#### [Exercise details]
A verbatim repeat of the records beneath this line is needed.

#### [Available data]
◇ ◇ ◇ ◇ ◇

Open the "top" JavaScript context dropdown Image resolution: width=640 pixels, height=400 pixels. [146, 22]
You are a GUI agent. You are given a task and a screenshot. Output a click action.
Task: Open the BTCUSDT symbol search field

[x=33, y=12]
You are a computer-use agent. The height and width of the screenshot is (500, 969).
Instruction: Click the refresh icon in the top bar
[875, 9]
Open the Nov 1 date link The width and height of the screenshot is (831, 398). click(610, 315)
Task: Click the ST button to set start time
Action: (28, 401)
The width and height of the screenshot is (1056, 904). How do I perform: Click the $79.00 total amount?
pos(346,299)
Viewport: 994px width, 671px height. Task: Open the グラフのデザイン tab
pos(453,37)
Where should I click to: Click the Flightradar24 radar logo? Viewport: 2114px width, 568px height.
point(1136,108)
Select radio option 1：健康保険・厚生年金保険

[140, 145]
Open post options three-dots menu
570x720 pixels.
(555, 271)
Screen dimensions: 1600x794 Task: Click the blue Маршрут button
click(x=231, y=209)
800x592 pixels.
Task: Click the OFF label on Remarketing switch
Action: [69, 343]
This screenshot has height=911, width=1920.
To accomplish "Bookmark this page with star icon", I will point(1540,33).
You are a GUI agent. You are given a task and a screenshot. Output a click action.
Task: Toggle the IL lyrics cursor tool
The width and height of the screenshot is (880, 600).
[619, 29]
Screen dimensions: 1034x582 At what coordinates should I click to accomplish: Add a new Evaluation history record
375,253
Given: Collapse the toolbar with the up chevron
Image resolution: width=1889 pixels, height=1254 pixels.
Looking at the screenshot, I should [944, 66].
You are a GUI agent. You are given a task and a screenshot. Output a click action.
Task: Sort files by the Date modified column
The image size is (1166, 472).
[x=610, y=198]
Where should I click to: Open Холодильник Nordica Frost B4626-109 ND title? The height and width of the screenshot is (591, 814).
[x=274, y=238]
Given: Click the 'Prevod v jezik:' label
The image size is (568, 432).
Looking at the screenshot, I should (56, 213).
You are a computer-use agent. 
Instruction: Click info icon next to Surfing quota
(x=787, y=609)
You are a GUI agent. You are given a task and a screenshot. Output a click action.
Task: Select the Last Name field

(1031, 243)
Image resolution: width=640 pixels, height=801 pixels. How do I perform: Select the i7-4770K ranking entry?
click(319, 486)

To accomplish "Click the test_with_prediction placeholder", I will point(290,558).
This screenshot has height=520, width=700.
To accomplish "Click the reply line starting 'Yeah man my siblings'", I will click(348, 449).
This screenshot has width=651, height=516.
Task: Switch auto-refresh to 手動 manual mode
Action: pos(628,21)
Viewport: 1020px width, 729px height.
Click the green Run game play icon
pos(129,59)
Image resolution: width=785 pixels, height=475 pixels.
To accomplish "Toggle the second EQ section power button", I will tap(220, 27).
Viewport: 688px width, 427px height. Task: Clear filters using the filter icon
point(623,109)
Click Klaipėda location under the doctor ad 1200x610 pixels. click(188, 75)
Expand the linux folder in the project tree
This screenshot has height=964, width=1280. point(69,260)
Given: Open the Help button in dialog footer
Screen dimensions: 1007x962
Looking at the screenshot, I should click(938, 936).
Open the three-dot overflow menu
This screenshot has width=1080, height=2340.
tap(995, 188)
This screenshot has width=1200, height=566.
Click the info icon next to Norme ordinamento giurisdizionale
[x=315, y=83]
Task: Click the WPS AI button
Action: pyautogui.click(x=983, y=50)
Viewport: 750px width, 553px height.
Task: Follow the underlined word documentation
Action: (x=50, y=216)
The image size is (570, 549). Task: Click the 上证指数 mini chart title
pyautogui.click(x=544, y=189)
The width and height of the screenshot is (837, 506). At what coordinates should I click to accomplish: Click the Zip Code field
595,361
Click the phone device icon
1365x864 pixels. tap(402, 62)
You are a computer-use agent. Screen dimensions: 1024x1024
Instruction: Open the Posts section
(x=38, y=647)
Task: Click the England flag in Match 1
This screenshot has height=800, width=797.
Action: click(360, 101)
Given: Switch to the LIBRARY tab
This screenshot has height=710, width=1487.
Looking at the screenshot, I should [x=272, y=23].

◇ ◇ ◇ ◇ ◇

#### [Task response]
Open the "top" JavaScript context dropdown Image resolution: width=640 pixels, height=400 pixels. [146, 22]
You are a GUI agent. You are given a task and a screenshot. Output a click action.
Task: Open the BTCUSDT symbol search field

[x=33, y=12]
You are a computer-use agent. The height and width of the screenshot is (500, 969).
Instruction: Click the refresh icon in the top bar
[875, 9]
Open the Nov 1 date link The width and height of the screenshot is (831, 398). click(610, 315)
Task: Click the ST button to set start time
Action: (28, 401)
The width and height of the screenshot is (1056, 904). How do I perform: Click the $79.00 total amount?
pos(346,299)
Viewport: 994px width, 671px height. Task: Open the グラフのデザイン tab
pos(453,37)
Where should I click to: Click the Flightradar24 radar logo? Viewport: 2114px width, 568px height.
point(1136,108)
Select radio option 1：健康保険・厚生年金保険

[140, 145]
Open post options three-dots menu
570x720 pixels.
(555, 271)
Screen dimensions: 1600x794 Task: Click the blue Маршрут button
click(x=231, y=209)
800x592 pixels.
Task: Click the OFF label on Remarketing switch
Action: [69, 343]
This screenshot has height=911, width=1920.
To accomplish "Bookmark this page with star icon", I will point(1540,33).
You are a GUI agent. You are given a task and a screenshot. Output a click action.
Task: Toggle the IL lyrics cursor tool
The width and height of the screenshot is (880, 600).
[619, 29]
Screen dimensions: 1034x582 At what coordinates should I click to accomplish: Add a new Evaluation history record
375,253
Given: Collapse the toolbar with the up chevron
Image resolution: width=1889 pixels, height=1254 pixels.
Looking at the screenshot, I should [944, 66].
You are a GUI agent. You are given a task and a screenshot. Output a click action.
Task: Sort files by the Date modified column
The image size is (1166, 472).
[x=610, y=198]
Where should I click to: Open Холодильник Nordica Frost B4626-109 ND title? The height and width of the screenshot is (591, 814).
[x=274, y=238]
Given: Click the 'Prevod v jezik:' label
The image size is (568, 432).
Looking at the screenshot, I should (56, 213).
You are a computer-use agent. 
Instruction: Click info icon next to Surfing quota
(x=787, y=609)
You are a GUI agent. You are given a task and a screenshot. Output a click action.
Task: Select the Last Name field

(1031, 243)
Image resolution: width=640 pixels, height=801 pixels. How do I perform: Select the i7-4770K ranking entry?
click(319, 486)

To accomplish "Click the test_with_prediction placeholder", I will point(290,558).
This screenshot has height=520, width=700.
To accomplish "Click the reply line starting 'Yeah man my siblings'", I will click(348, 449).
This screenshot has width=651, height=516.
Task: Switch auto-refresh to 手動 manual mode
Action: pos(628,21)
Viewport: 1020px width, 729px height.
Click the green Run game play icon
pos(129,59)
Image resolution: width=785 pixels, height=475 pixels.
To accomplish "Toggle the second EQ section power button", I will tap(220, 27).
Viewport: 688px width, 427px height. Task: Clear filters using the filter icon
point(623,109)
Click Klaipėda location under the doctor ad 1200x610 pixels. click(188, 75)
Expand the linux folder in the project tree
This screenshot has height=964, width=1280. point(69,260)
Given: Open the Help button in dialog footer
Screen dimensions: 1007x962
Looking at the screenshot, I should click(938, 936).
Open the three-dot overflow menu
This screenshot has width=1080, height=2340.
tap(995, 188)
This screenshot has width=1200, height=566.
Click the info icon next to Norme ordinamento giurisdizionale
[x=315, y=83]
Task: Click the WPS AI button
Action: pyautogui.click(x=983, y=50)
Viewport: 750px width, 553px height.
Task: Follow the underlined word documentation
Action: (x=50, y=216)
The image size is (570, 549). Task: Click the 上证指数 mini chart title
pyautogui.click(x=544, y=189)
The width and height of the screenshot is (837, 506). At what coordinates should I click to accomplish: Click the Zip Code field
595,361
Click the phone device icon
1365x864 pixels. tap(402, 62)
You are a computer-use agent. Screen dimensions: 1024x1024
Instruction: Open the Posts section
(x=38, y=647)
Task: Click the England flag in Match 1
This screenshot has height=800, width=797.
Action: click(360, 101)
Given: Switch to the LIBRARY tab
This screenshot has height=710, width=1487.
Looking at the screenshot, I should [x=272, y=23].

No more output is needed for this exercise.